↓
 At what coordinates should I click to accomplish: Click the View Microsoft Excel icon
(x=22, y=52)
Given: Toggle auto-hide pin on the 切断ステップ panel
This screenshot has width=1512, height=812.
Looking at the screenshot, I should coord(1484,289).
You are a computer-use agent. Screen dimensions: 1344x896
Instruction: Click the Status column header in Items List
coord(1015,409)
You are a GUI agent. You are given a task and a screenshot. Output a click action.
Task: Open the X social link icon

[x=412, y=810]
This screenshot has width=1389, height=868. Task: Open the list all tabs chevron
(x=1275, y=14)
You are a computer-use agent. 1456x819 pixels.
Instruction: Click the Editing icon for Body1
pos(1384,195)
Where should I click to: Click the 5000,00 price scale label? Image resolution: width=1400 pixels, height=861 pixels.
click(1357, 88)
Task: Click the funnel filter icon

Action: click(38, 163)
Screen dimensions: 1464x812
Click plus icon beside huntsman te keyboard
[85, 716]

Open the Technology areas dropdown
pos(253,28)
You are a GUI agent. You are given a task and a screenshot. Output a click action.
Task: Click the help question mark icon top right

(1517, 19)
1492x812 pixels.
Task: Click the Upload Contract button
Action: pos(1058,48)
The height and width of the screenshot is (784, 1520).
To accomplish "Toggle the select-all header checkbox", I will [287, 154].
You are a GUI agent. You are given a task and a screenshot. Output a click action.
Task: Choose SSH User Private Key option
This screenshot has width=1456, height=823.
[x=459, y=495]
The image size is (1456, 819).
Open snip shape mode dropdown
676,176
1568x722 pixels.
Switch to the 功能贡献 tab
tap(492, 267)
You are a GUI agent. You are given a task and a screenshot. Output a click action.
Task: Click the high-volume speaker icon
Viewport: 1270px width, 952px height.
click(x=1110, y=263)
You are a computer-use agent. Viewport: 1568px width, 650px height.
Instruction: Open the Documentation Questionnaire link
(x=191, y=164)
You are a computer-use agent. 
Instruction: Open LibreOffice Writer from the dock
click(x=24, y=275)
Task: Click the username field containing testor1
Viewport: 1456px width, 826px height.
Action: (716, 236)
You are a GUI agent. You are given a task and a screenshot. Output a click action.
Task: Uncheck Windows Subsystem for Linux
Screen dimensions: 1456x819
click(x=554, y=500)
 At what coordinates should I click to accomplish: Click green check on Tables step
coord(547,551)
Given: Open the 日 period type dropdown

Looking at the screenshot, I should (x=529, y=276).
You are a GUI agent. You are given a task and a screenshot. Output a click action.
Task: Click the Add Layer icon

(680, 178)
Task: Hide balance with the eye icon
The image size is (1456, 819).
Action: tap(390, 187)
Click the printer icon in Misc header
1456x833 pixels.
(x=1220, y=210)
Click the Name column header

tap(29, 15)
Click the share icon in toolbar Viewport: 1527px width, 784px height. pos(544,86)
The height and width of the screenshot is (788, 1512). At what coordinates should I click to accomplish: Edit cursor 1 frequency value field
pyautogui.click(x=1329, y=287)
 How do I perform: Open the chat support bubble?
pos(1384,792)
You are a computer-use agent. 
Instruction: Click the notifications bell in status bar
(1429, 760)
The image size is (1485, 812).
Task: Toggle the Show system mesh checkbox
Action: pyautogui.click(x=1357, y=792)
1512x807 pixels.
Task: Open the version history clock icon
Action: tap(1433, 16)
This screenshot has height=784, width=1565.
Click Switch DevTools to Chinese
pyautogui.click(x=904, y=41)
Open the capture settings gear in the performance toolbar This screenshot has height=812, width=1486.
↑
Exercise directions –
The answer must be the same records, repeated exactly and in full.

Answer for this exercise –
 At what coordinates should I click to accomplish: Click the View Microsoft Excel icon
(x=22, y=52)
Given: Toggle auto-hide pin on the 切断ステップ panel
This screenshot has width=1512, height=812.
Looking at the screenshot, I should coord(1484,289).
You are a computer-use agent. Screen dimensions: 1344x896
Instruction: Click the Status column header in Items List
coord(1015,409)
You are a GUI agent. You are given a task and a screenshot. Output a click action.
Task: Open the X social link icon

[x=412, y=810]
This screenshot has width=1389, height=868. Task: Open the list all tabs chevron
(x=1275, y=14)
You are a computer-use agent. 1456x819 pixels.
Instruction: Click the Editing icon for Body1
pos(1384,195)
Where should I click to: Click the 5000,00 price scale label? Image resolution: width=1400 pixels, height=861 pixels.
click(1357, 88)
Task: Click the funnel filter icon

Action: click(38, 163)
Screen dimensions: 1464x812
Click plus icon beside huntsman te keyboard
[85, 716]

Open the Technology areas dropdown
pos(253,28)
You are a GUI agent. You are given a task and a screenshot. Output a click action.
Task: Click the help question mark icon top right

(1517, 19)
1492x812 pixels.
Task: Click the Upload Contract button
Action: pos(1058,48)
The height and width of the screenshot is (784, 1520).
To accomplish "Toggle the select-all header checkbox", I will [287, 154].
You are a GUI agent. You are given a task and a screenshot. Output a click action.
Task: Choose SSH User Private Key option
This screenshot has width=1456, height=823.
[x=459, y=495]
The image size is (1456, 819).
Open snip shape mode dropdown
676,176
1568x722 pixels.
Switch to the 功能贡献 tab
tap(492, 267)
You are a GUI agent. You are given a task and a screenshot. Output a click action.
Task: Click the high-volume speaker icon
Viewport: 1270px width, 952px height.
click(x=1110, y=263)
You are a computer-use agent. Viewport: 1568px width, 650px height.
Instruction: Open the Documentation Questionnaire link
(x=191, y=164)
You are a computer-use agent. 
Instruction: Open LibreOffice Writer from the dock
click(x=24, y=275)
Task: Click the username field containing testor1
Viewport: 1456px width, 826px height.
Action: (716, 236)
You are a GUI agent. You are given a task and a screenshot. Output a click action.
Task: Uncheck Windows Subsystem for Linux
Screen dimensions: 1456x819
click(x=554, y=500)
 At what coordinates should I click to accomplish: Click green check on Tables step
coord(547,551)
Given: Open the 日 period type dropdown

Looking at the screenshot, I should (x=529, y=276).
You are a GUI agent. You are given a task and a screenshot. Output a click action.
Task: Click the Add Layer icon

(680, 178)
Task: Hide balance with the eye icon
The image size is (1456, 819).
Action: tap(390, 187)
Click the printer icon in Misc header
1456x833 pixels.
(x=1220, y=210)
Click the Name column header

tap(29, 15)
Click the share icon in toolbar Viewport: 1527px width, 784px height. pos(544,86)
The height and width of the screenshot is (788, 1512). At what coordinates should I click to accomplish: Edit cursor 1 frequency value field
pyautogui.click(x=1329, y=287)
 How do I perform: Open the chat support bubble?
pos(1384,792)
You are a computer-use agent. 
Instruction: Click the notifications bell in status bar
(1429, 760)
The image size is (1485, 812).
Task: Toggle the Show system mesh checkbox
Action: pyautogui.click(x=1357, y=792)
1512x807 pixels.
Task: Open the version history clock icon
Action: tap(1433, 16)
This screenshot has height=784, width=1565.
Click Switch DevTools to Chinese
pyautogui.click(x=904, y=41)
Open the capture settings gear in the performance toolbar This screenshot has height=812, width=1486.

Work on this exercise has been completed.